--- SET EXERCISE ---
Please locate every line in the entries that contains the string "Task" and copy each such line in full. Matches must have the same capitalization.

--- DATA PROVIDED ---
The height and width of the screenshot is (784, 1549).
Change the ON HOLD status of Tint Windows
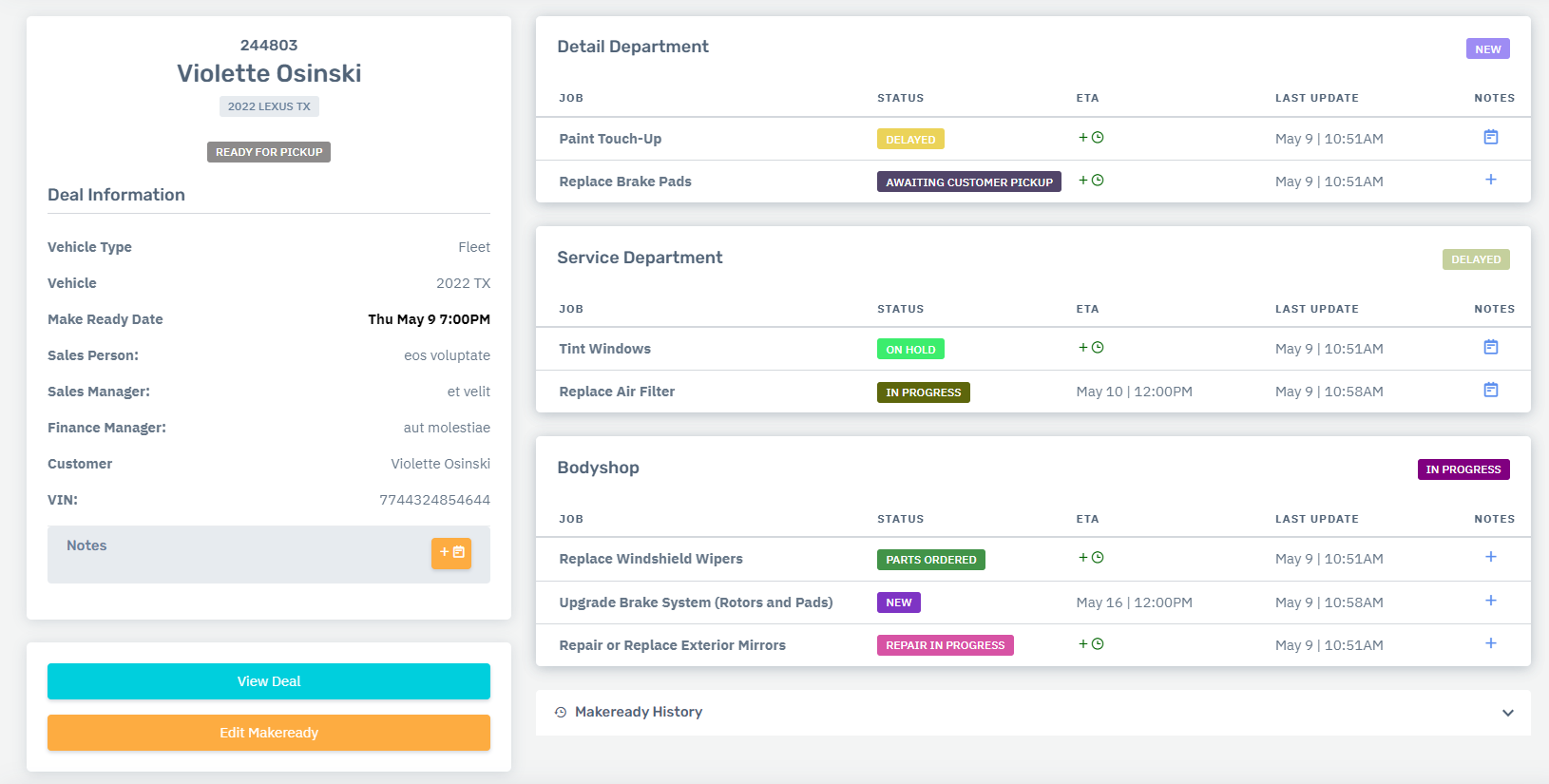909,350
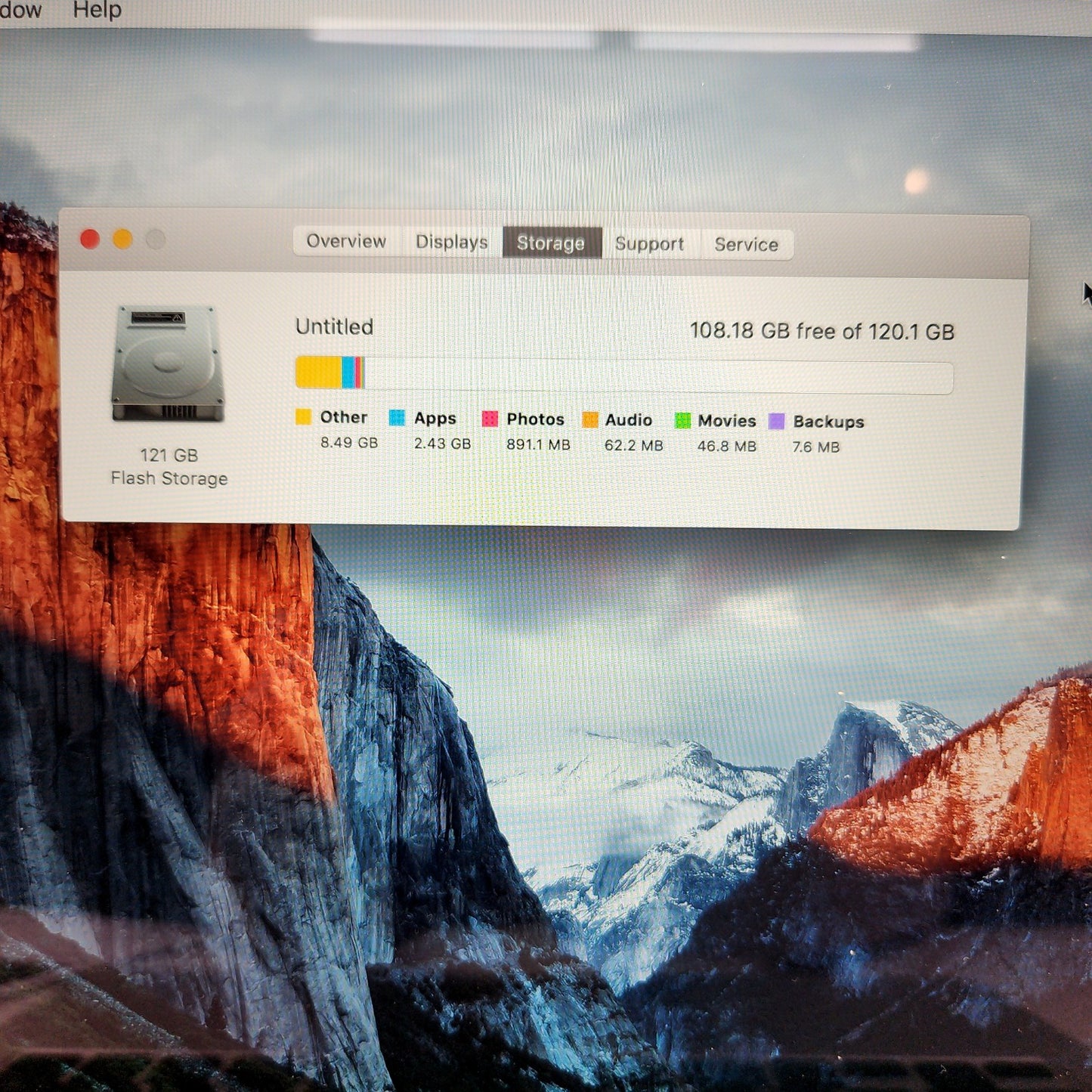Image resolution: width=1092 pixels, height=1092 pixels.
Task: Click the empty free-space area of storage bar
Action: pos(657,376)
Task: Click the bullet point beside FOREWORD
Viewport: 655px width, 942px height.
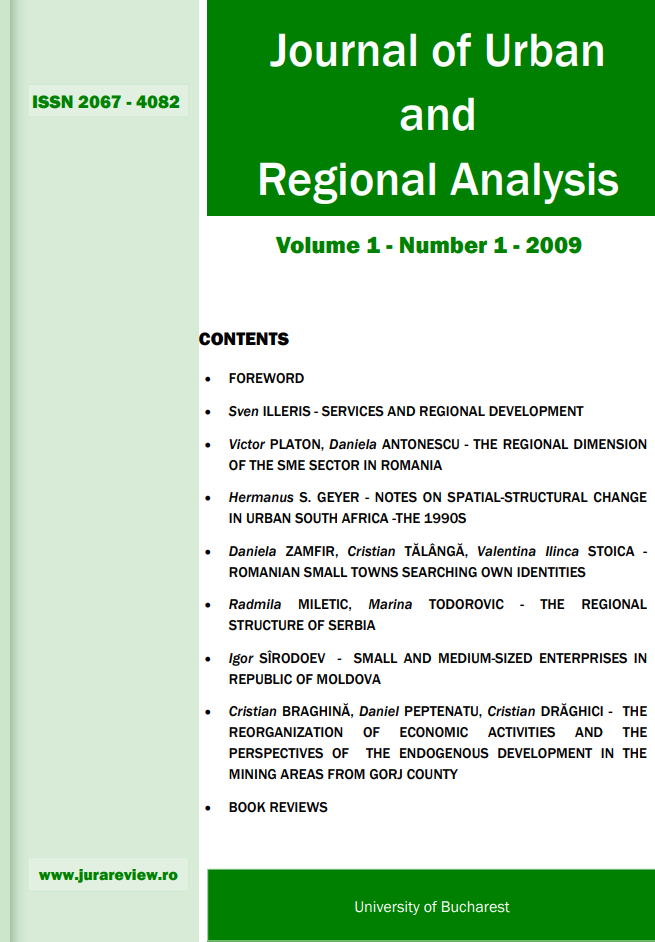Action: pos(207,380)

--- FINAL RESULT ---
Task: Click the empty free-space area of storage bar
Task: Click the bullet point beside FOREWORD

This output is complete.